(Beginning of RECORDS)

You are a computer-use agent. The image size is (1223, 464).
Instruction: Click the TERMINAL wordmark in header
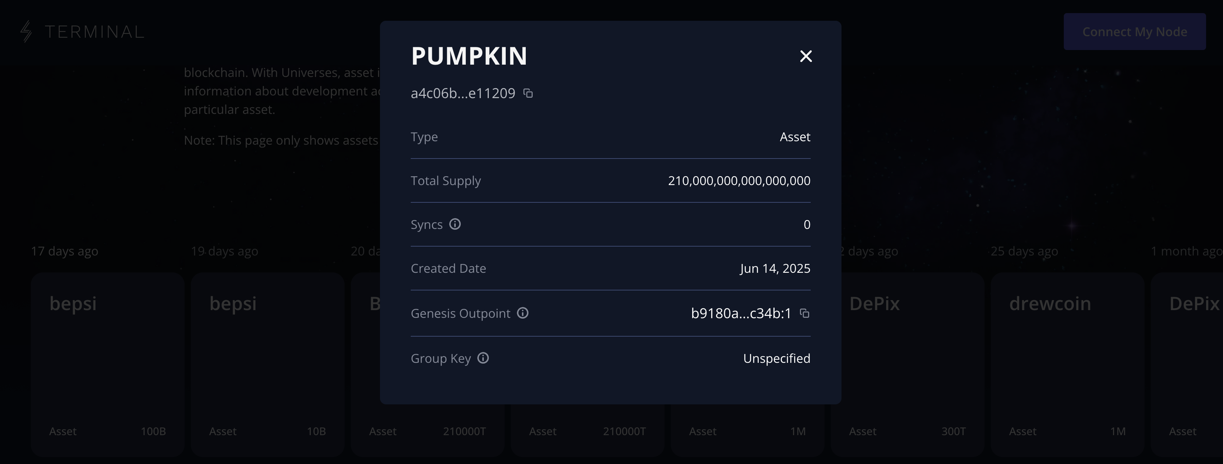coord(94,32)
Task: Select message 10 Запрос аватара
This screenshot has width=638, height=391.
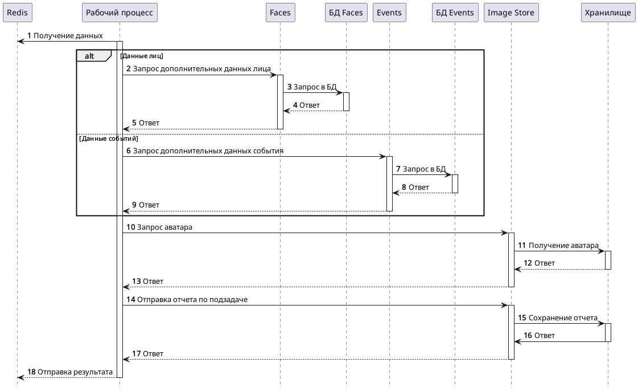Action: [x=164, y=227]
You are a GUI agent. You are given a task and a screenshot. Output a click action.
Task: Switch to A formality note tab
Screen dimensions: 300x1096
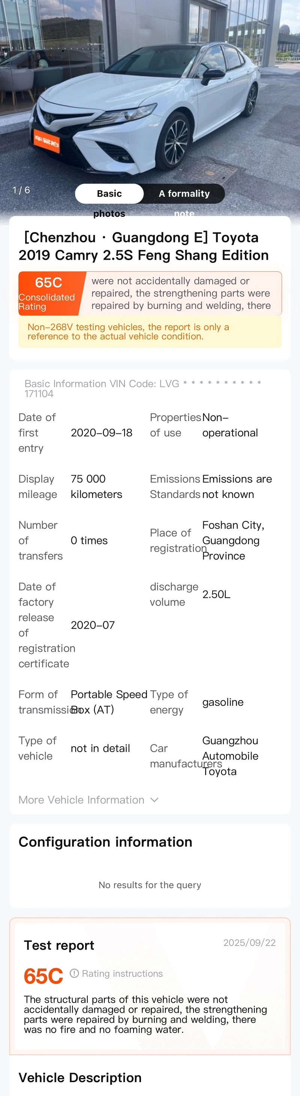pyautogui.click(x=184, y=194)
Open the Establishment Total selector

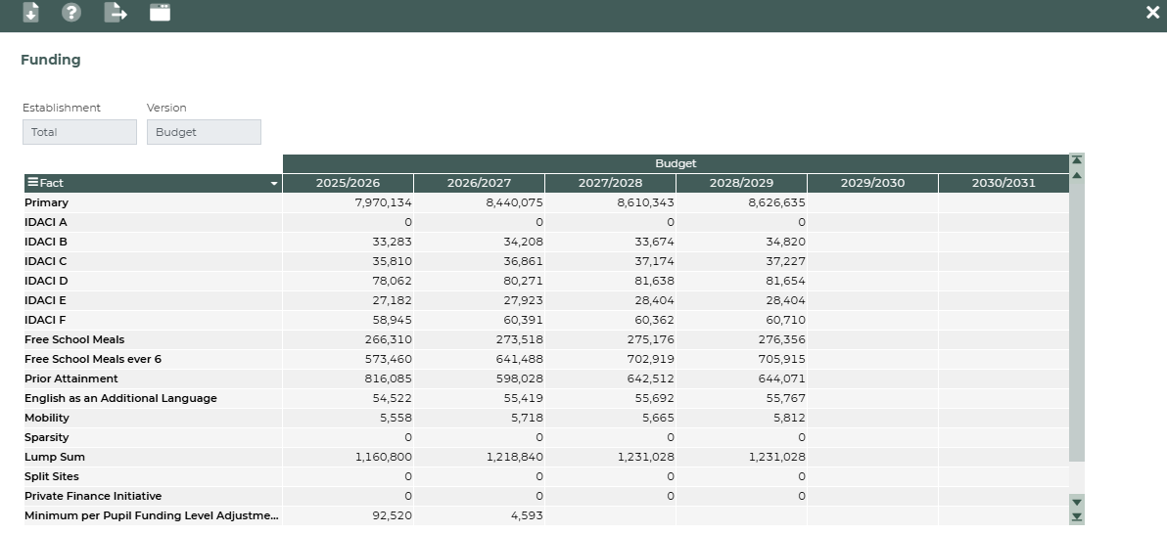(79, 132)
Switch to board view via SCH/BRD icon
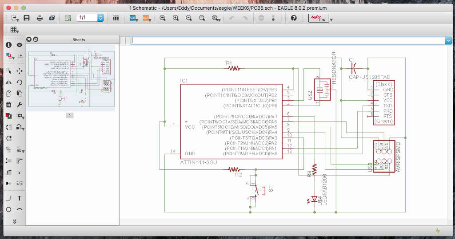455x239 pixels. pos(68,18)
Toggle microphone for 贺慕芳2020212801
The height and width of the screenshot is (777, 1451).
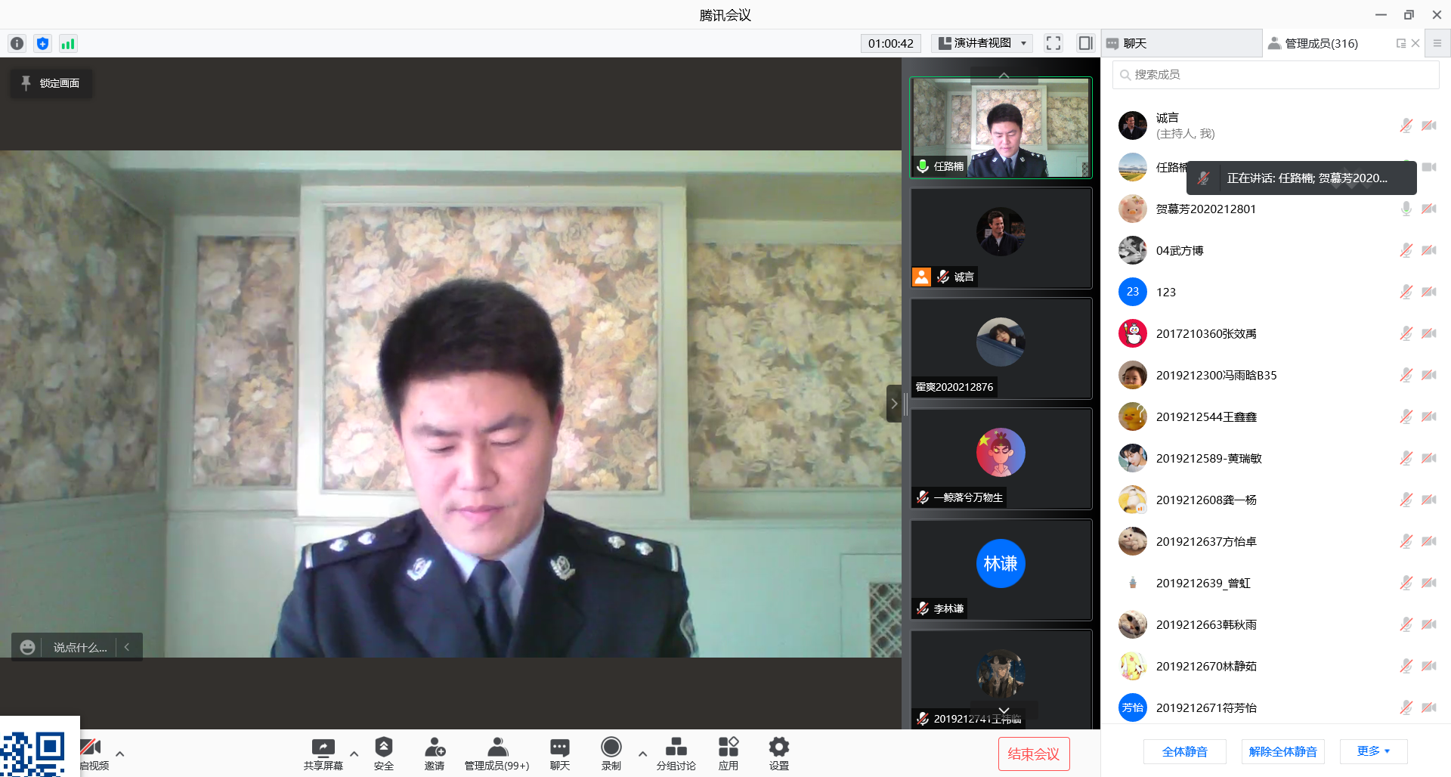[1406, 209]
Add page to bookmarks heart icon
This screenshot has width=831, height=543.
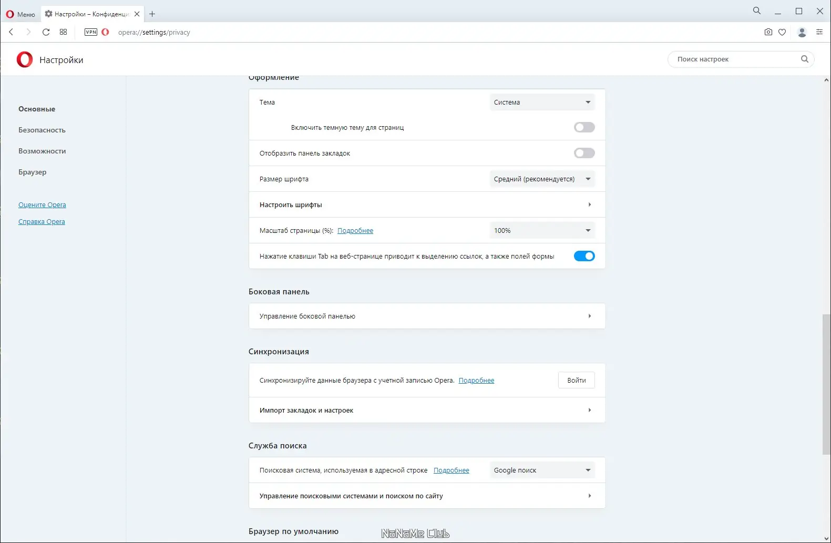782,32
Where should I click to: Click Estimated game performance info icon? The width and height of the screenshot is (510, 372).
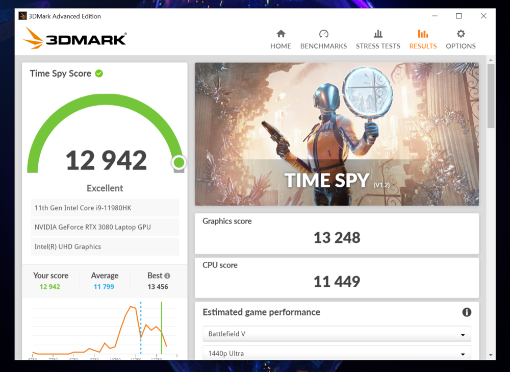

(End of RECORDS)

**TASK OBJECTIVE**: Only the pictures are to be dropped; all other material above must be repeated exactly.

**RESULT OF THIS EXERCISE**:
You are a computer-use agent. The image size is (1223, 464).
Instruction: Click the TERMINAL wordmark in header
coord(94,32)
Task: Select message 10 Запрос аватара
This screenshot has width=638, height=391.
Action: [x=164, y=227]
You are a GUI agent. You are given a task and a screenshot. Output a click action.
Task: Switch to A formality note tab
Screen dimensions: 300x1096
pyautogui.click(x=184, y=194)
Open the Establishment Total selector

(79, 132)
Switch to board view via SCH/BRD icon
455x239 pixels. pos(68,18)
Toggle microphone for 贺慕芳2020212801
The height and width of the screenshot is (777, 1451).
[1406, 209]
Add page to bookmarks heart icon
This screenshot has width=831, height=543.
782,32
Where should I click to: Click Estimated game performance info icon? The width and height of the screenshot is (510, 372).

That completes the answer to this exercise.